I refuse to compete but have noticed other moms making the comparisons to me, I am different I am trying to be like most moms at our little school. I went to college, but stay home. We live simply but yet our kids are involved in lots of free activities. I go and do with my kids. So what do I do when moms make a mention of their kid, trying to get a bite out of me? I don’t bite back. I let other moms mention my kids, it is not that I don’t promote my kids, I am their biggest advocate when they need it. But rather I let my kids be who they are.
In the end when we compete as moms we devalue our children and their accomplishments and milestones become mere checkmarks and trophies for us. Do we really want all those trophies or to enjoy the experience. .

How about you have you ever competed as a Mom? Do you wish to opt out of the competition?
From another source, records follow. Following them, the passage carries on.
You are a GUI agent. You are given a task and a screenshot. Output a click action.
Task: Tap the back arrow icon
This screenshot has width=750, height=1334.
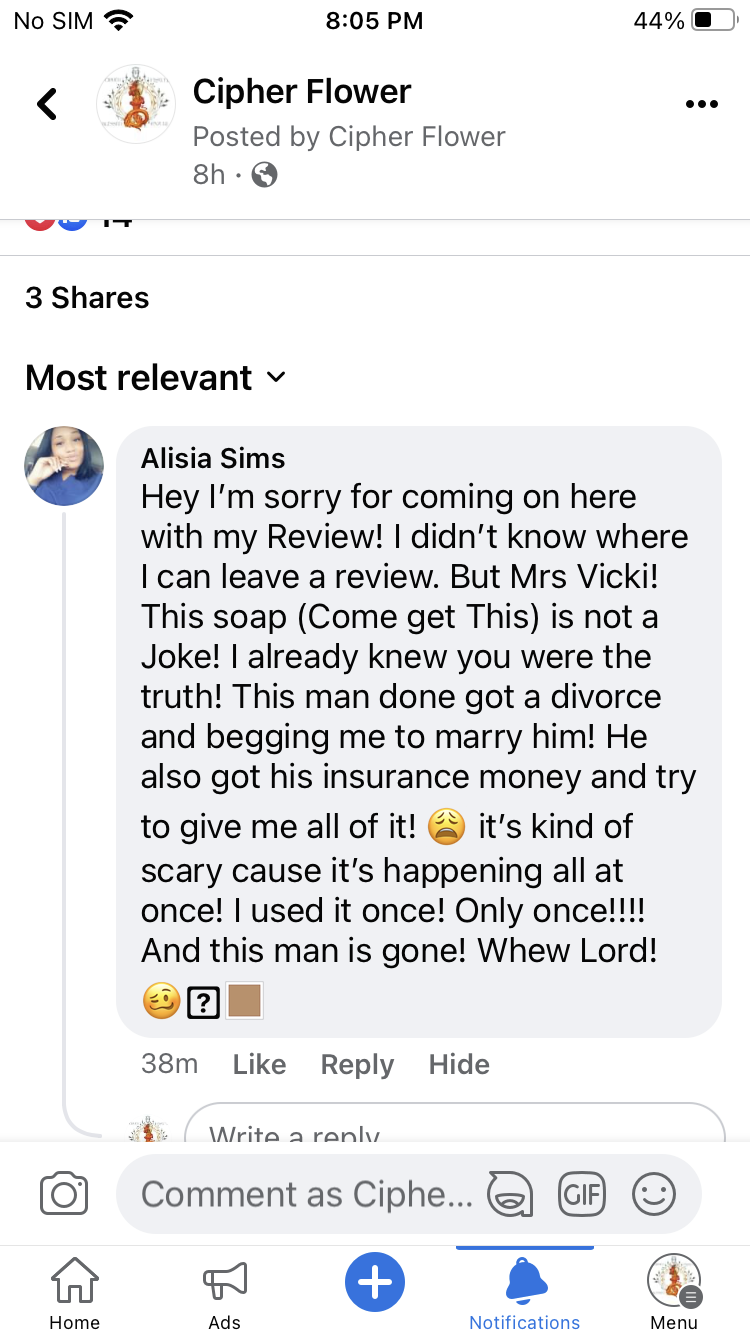pos(47,104)
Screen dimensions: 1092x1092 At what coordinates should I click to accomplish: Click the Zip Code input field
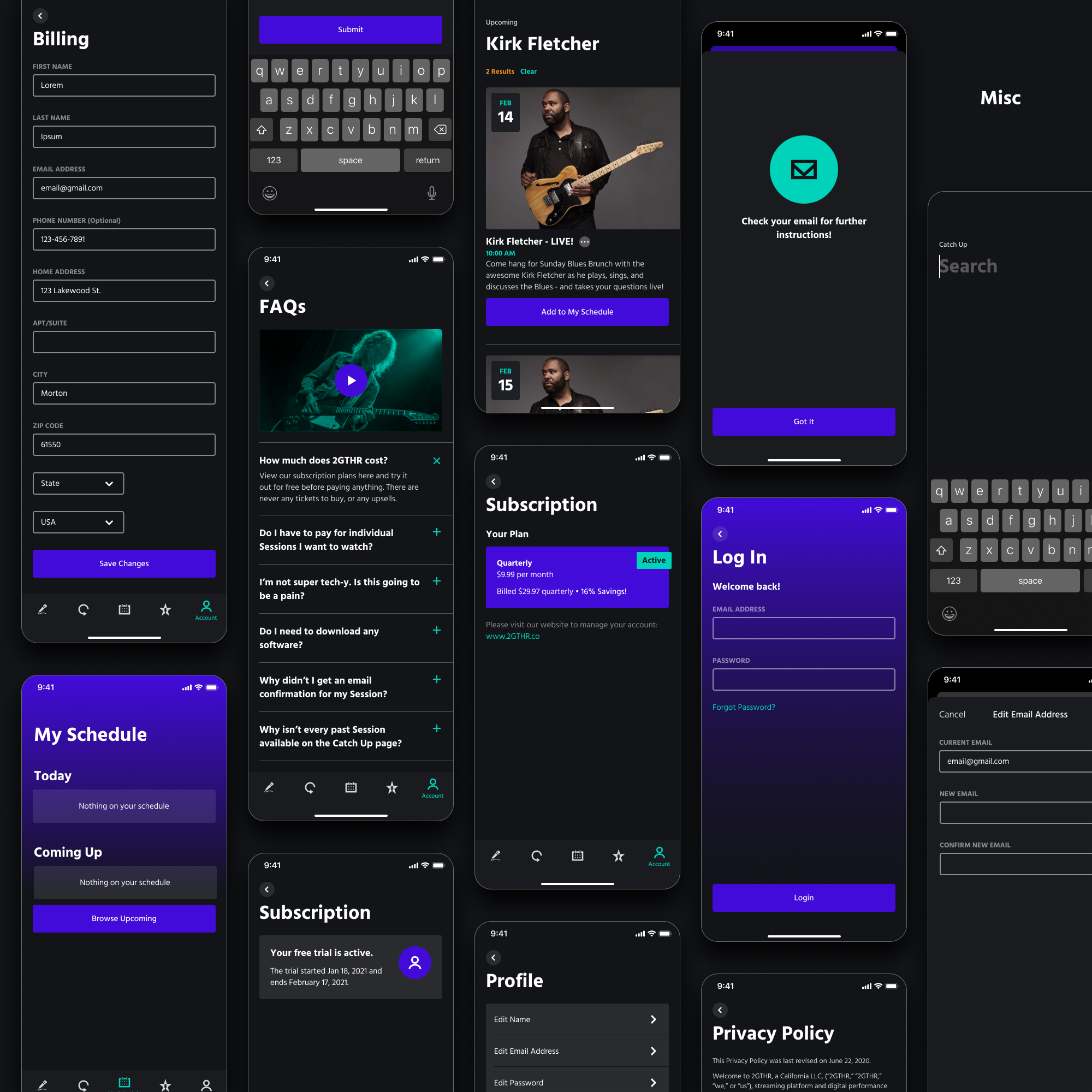coord(124,444)
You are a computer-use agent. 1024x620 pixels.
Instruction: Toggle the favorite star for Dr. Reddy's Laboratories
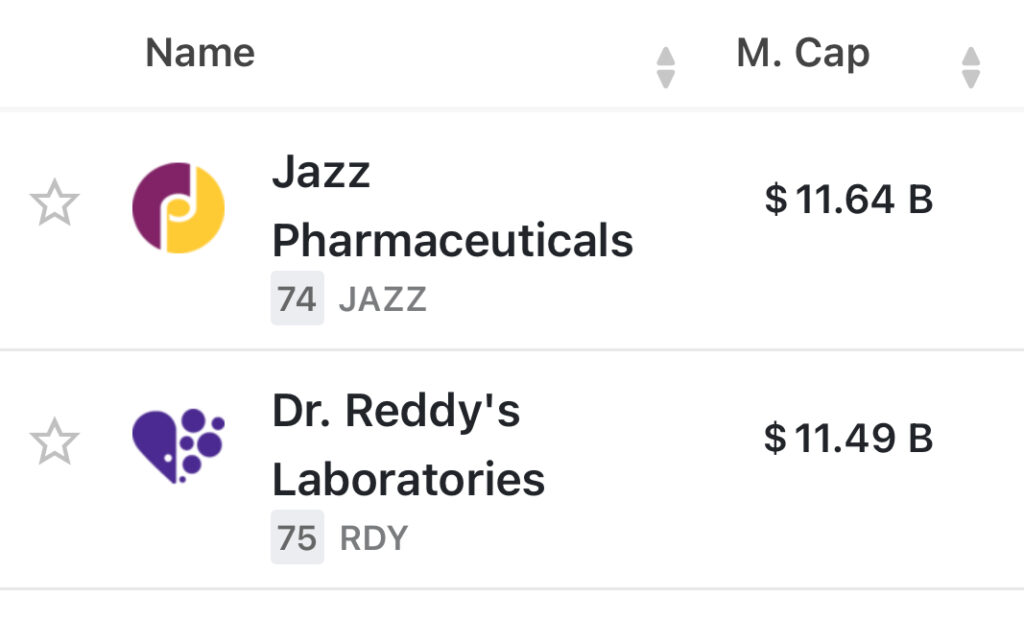pos(54,442)
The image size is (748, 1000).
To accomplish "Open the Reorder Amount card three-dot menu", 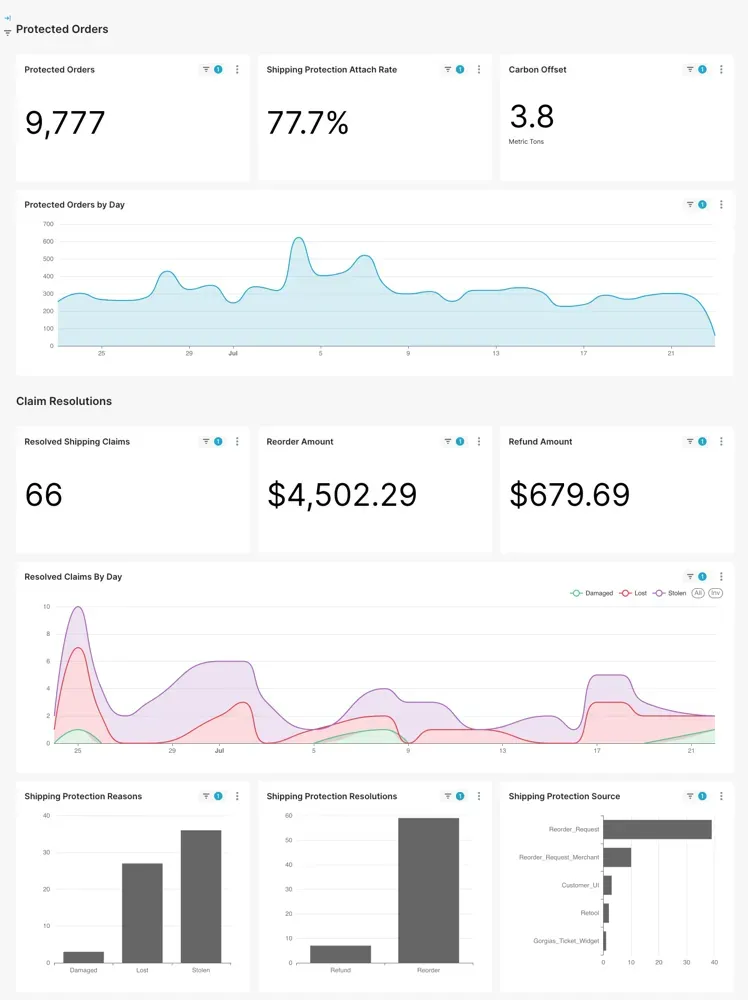I will [x=479, y=442].
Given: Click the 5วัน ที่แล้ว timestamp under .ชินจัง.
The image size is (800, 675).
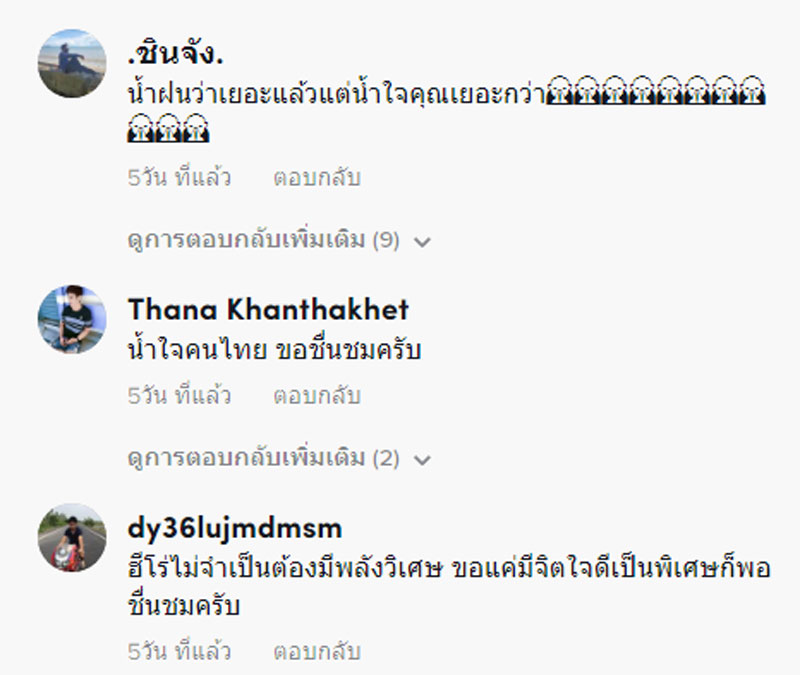Looking at the screenshot, I should click(x=179, y=178).
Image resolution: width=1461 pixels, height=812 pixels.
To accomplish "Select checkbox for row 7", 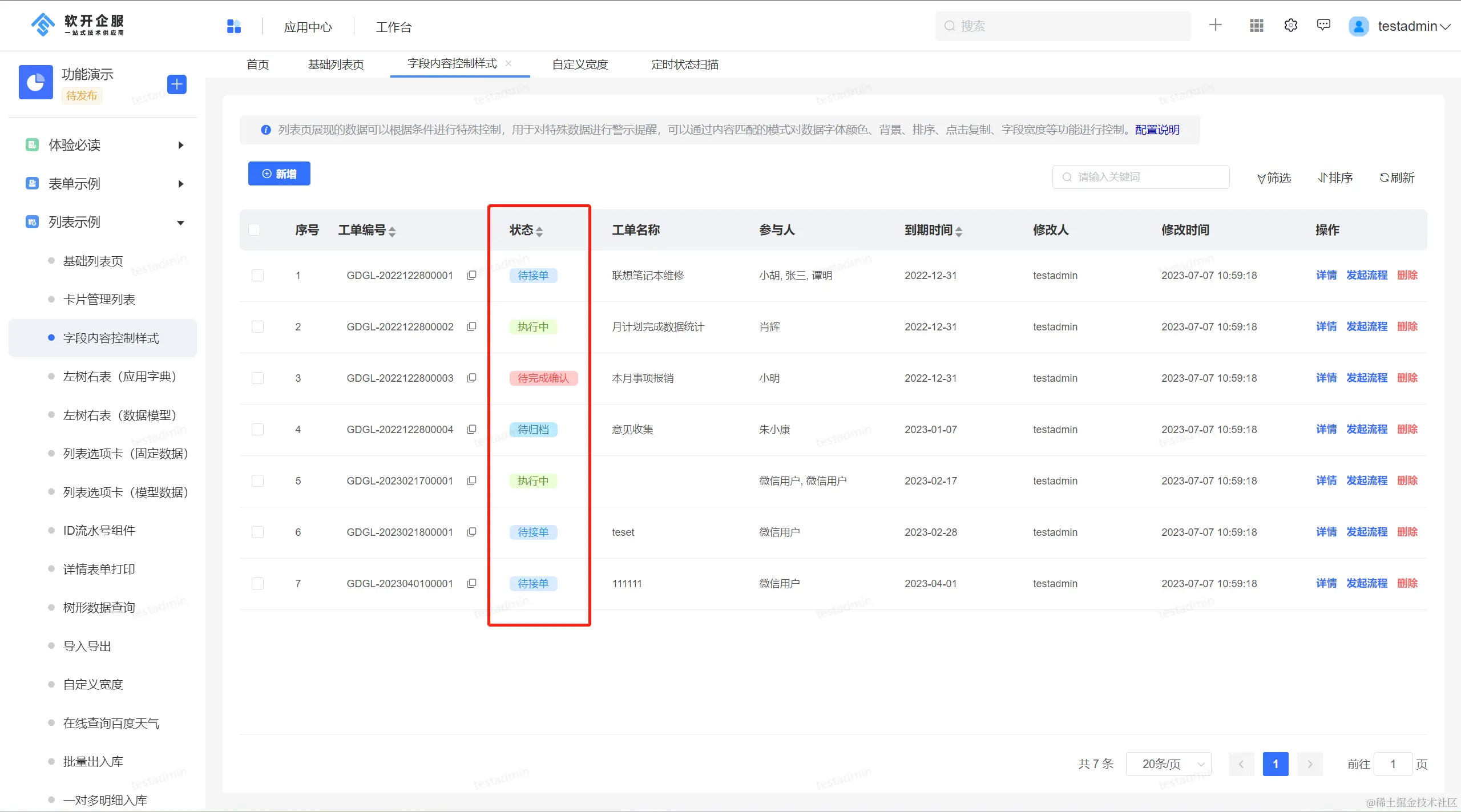I will click(258, 584).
It is never too late.


Annie said...

I think I became a little competitive on my own once I reached high school (no sports, but I was competitive for grades, in math competitions, journalism, etc.) Any pressure I had was self-inflicted; my parents weren't competitive at all. While always supportive, they didn't have specific expectations of their kids.

I think that I am that way, too. My grown daughter did not want to be involved in activities, so I didn't push her into them. So far, Kat has been involved in the 4-H After School program, but nothing else has sparked her interest so far. That's fine; it's up to her.

As for grades, Shane and I have decided that an A is great, but a B is just fine, too. A C or below due to laziness is not acceptable, but if she gives a subject her all and still can't earn a B, then we'll give her or get her more help. Good grades can certainly help secure college scholarships, but in the long run, they don't mean that much. I think there are just too many variables for grades (or IQ tests) to be very accurate.

Seriously, when was the last time someone you know asked a doctor, shoe salesperson, lawyer, farmer, accountant, teacher, or anyone what their HS or college GPA was? I bet we'd be surprised by some of the answers if we did ask.

I also learned early on that comparing my granddaughter Kat's progress to my daughter's when she was the same age is pointless. I raised them both, but their strengths and weaknesses rarely overlap.

Lisa - the Granola Catholic said...

So true Annie, we each have our own strengths and weaknesses yet we tend to measure ourselves by another person. As long as we use someone else's measuring stick we will never measure up. We need to stop using our kids as our measurement of our success or failure as a mother.